Brazen Virtue
built, layer by logical layer, fact by detailed fact. Emotions had to be controlled—or better, avoided altogether. It was a fine line he’d learned to walk, the line between involvement and calculation. If a cop stepped over the edge on either side, he was useless.
His mother hadn’t wanted him to be a cop. She’d wanted him to join his uncle in the construction business. You’ve got good hands, she’d told him. You’ve got a strong back. You’d make union wage. Even now, years later, she was still waiting for him to turn in his badge for a hard hat.
He had never been able to explain to her why he couldn’t, why he was in for the duration. It wasn’t the excitement. Stakeouts, cold coffee or, as in his case, tepid tea, and reports in triplicate weren’t exciting. And he certainly wasn’t in it for the pay.
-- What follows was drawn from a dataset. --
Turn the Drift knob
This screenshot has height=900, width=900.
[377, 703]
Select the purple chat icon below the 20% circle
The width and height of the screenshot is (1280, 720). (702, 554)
It was the feeling. Not the feeling when you shouldered on your gun. Never the feeling when you were forced to draw it. It was the feeling you took to bed with you at night, sometimes, only sometimes, that made you realize you’d done something right. If he were in a philosophical mood, he would talk of the law as the finest and most important invention of mankind. But in the gut, he knew it was more elemental than that.
You were the good guy. Maybe, just maybe, it was that simple.
Then there were times like this, times when you ended your day by looking down at a body and knew you had to be a part of finding the one who’d caused it … and bringing him in. You enforced the law and depended on the courts to remember the heart of it.
Justice. It was Ben who talked of justice. Ed pared it down to right and wrong.
“Thanks for waiting.”
He turned to see Grace standing in the doorway. If possible, she was more pale. Her eyes were dark and huge, her hair disheveled as if she had dragged her hands through it again and again.
“You okay?”
“I guess I just realized that no matter what happens in my life, no matter what, I’ll never have to do anything more painful than what I just did.” She pulled a cigarette out of a crumpled pack and lit it. “My parents are getting the first flight out in the morning. I lied and told them I’d called a priest. It was important to them.”
“You can call one tomorrow.”
“Jonathan needs to be contacted.”
“That’ll be taken care of.”
She nodded. Her hands were beginning to shake again. Grace took a long drag from her cigarette as she struggled to keep them steady. “I—I don’t know who to call about arrangements. The funeral. I know Kath would want something subdued.” She felt the hitch in her chest and filled her lungs with smoke. “We’ll have to have a Mass. My parents will need that. Faith cushions despair. I think I wrote that once.” She took a pull on the cigarette again until the tip was a hard red ball. “I want to have as much taken care of as possible before they come. I have to call the school.”
He recognized the signs of emotions thawing. Her movements were jerky, her voice wavering between taut and trembling. “Tomorrow, Grace. Why don’t you sit down?”
“I was angry with her when I left, when I came next door. I was upset with her, frustrated. The hell with it, I thought. The hell with her.” She took another shaky drag. “I keep thinking if I’d just been able to get through, if I’d just been willing to push hard enough and stay to have it out with her, then—”
“It’s a mistake, it’s always a mistake to take on things that you don’t have any control over.” He reached for her arm, but she moved aside, shaking her head.
“I could have had control. Don’t you understand? Nobody manipulates like I do. It was just with Kath that I couldn’t find the right buttons. We were always edgy around each other. I didn’t even know enough about her life to name six people she had contact with. If I did, I might know. Oh, I’d ask.” Grace gave a quick, breathless laugh. “Kath would put me off and I wouldn’t push. It was easier that way. Just tonight I found out she was an addict—prescription drugs.”
She hadn’t told them that, Grace realized. She hadn’t intended to tell the police that. Letting out a shaky breath, she realized she wasn’t talking to a cop anymore but to Ed, the guy next door. It was too late to back up; even though he said nothing, it was too late to back up and remember he wasn’t just a nice man with kind eyes.